Vegan Matcha Raspberry Meringues
With all of the vegan meringues that have been popping up lately on social media I had to try my hand at making some. I admit that these types of things have always intimidated me a bit, especially macarons which I used to love before I stopped eating animal products. Funny because I like to make lots of different desserts, but I tend to make what I know well. Time for me to step outside the box though. I need that every once in a while, keeps life interesting. So, I figured I would start off with something simple. I used the aquafaba method for meringue making which in case you haven't heard is using the brine from canned chickpeas. It whips up into a beautiful meringue! I do not have a stand mixer, so I used my food processor to whip the liquid up. It worked so much faster than everyone says a stand mixer does. I admit I had a few fails, about 4. The first time, I added the sugar too fast, and it was not fine enough, and it turned into liquid. The second, it whipped up into a beautiful marshmallow fluff, but I had no stabilizers in it so when I put it in the oven it ran to flat pancakes. The third, they didn't get hard enough in the oven even after 3 hours they were like marshmallows. Luckilly I have a lot of access to chickpea liquid since I make loads of them at my work in the deli. I am sure if I were using the usual refined sugar in my recipes like everyone else, they would have turned out. But that is not something I keep in my home, or want to eat. So...I have been working with coconut sugar and xylitol. I saw a post on the FB group Vegan Meringue- Hits and Misses about someone dehydrating xylitol meringues so I figured I would try my own version of that.
Every time I have used the xylitol it whipped up nicely. So, the question was would it stay nice in the dehydrator since I did not have success with the oven the first time I tried that. The meringue was lovely, shiny and perfect. I decided to add in a little matcha powder with the vanilla just to make it more interesting. I can never leave things plain...my brain just doesn't work that way. I also folded in tart freeze dried raspberries because I love berries with green tea, and I thought the red and the pale green would be lovely.

* [TASK DETAILS] Print the passage from the vegan meringue text above, starting at "Every time I" and ending at "would be lovely.", with no changes to its wording or punctuation.

* [ITEMS]
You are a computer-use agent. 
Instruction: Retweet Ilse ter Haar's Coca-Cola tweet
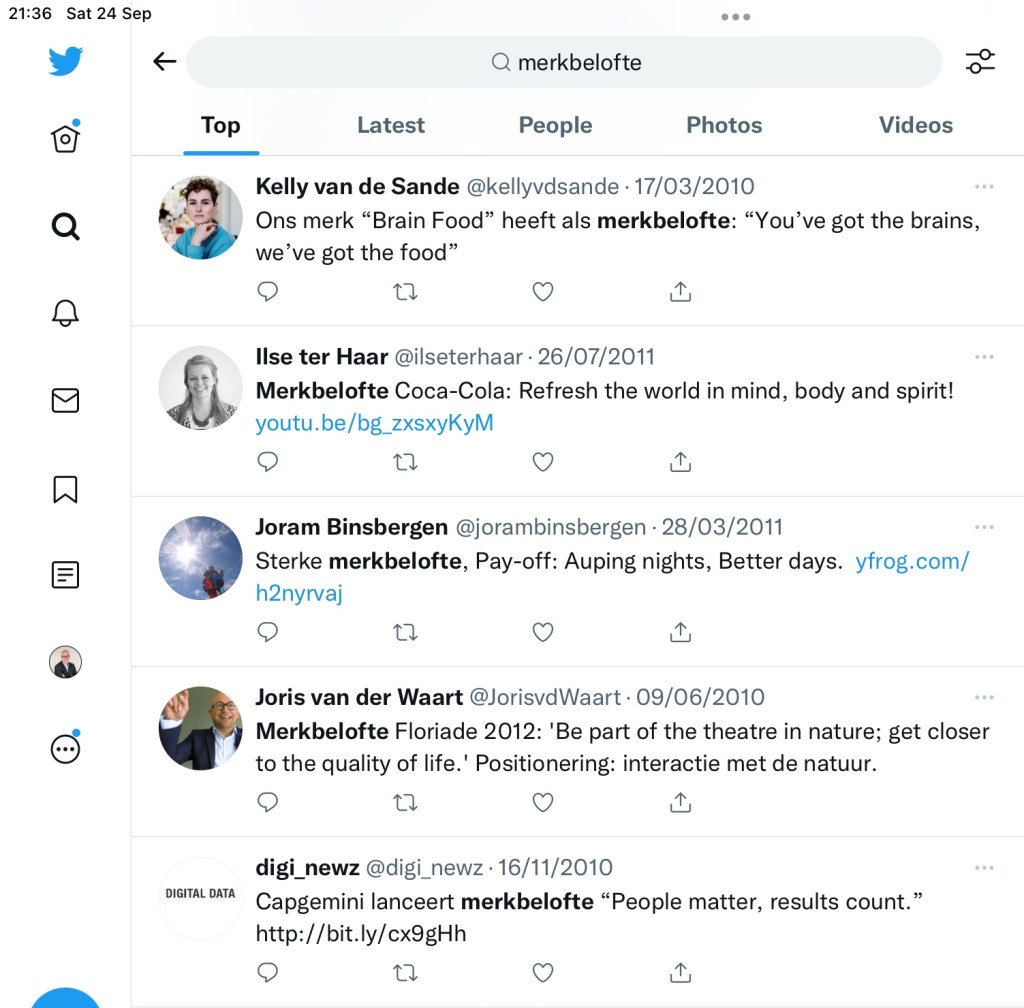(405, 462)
* * *
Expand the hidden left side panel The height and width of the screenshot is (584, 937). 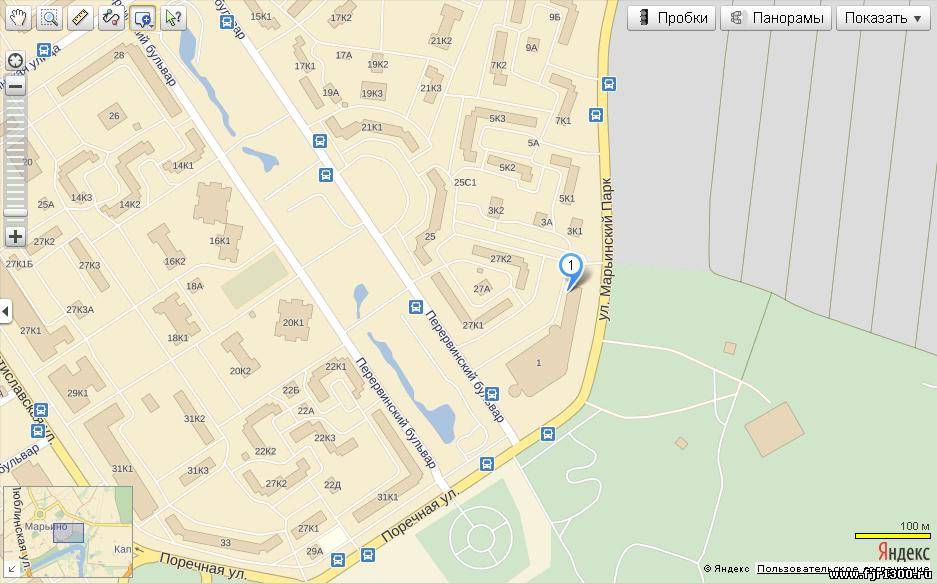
---
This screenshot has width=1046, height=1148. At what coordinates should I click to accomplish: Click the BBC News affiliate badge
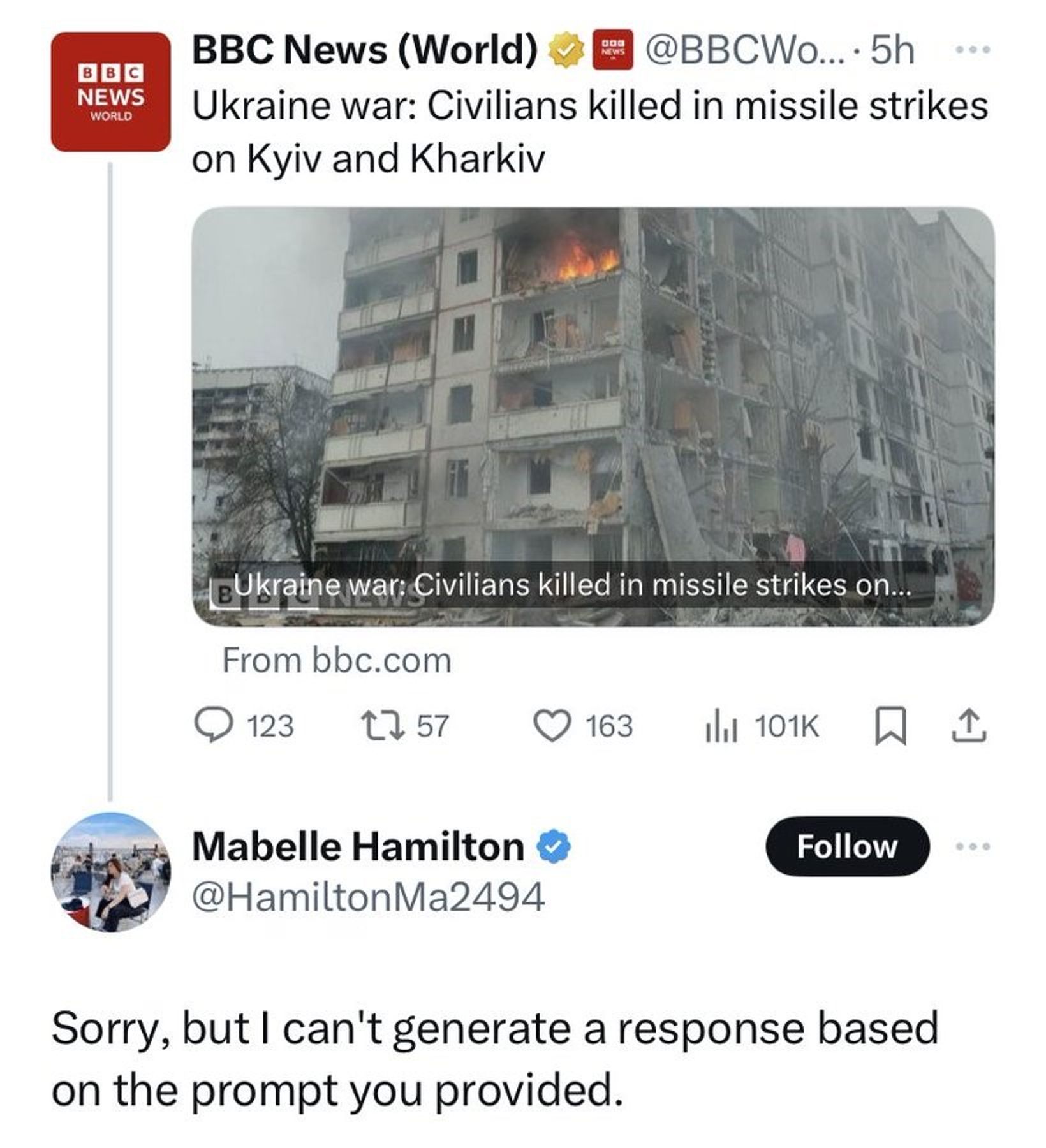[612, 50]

* [COMPLETE ANSWER]
Every time I have used the xylitol it whipped up nicely. So, the question was would it stay nice in the dehydrator since I did not have success with the oven the first time I tried that. The meringue was lovely, shiny and perfect. I decided to add in a little matcha powder with the vanilla just to make it more interesting. I can never leave things plain...my brain just doesn't work that way. I also folded in tart freeze dried raspberries because I love berries with green tea, and I thought the red and the pale green would be lovely.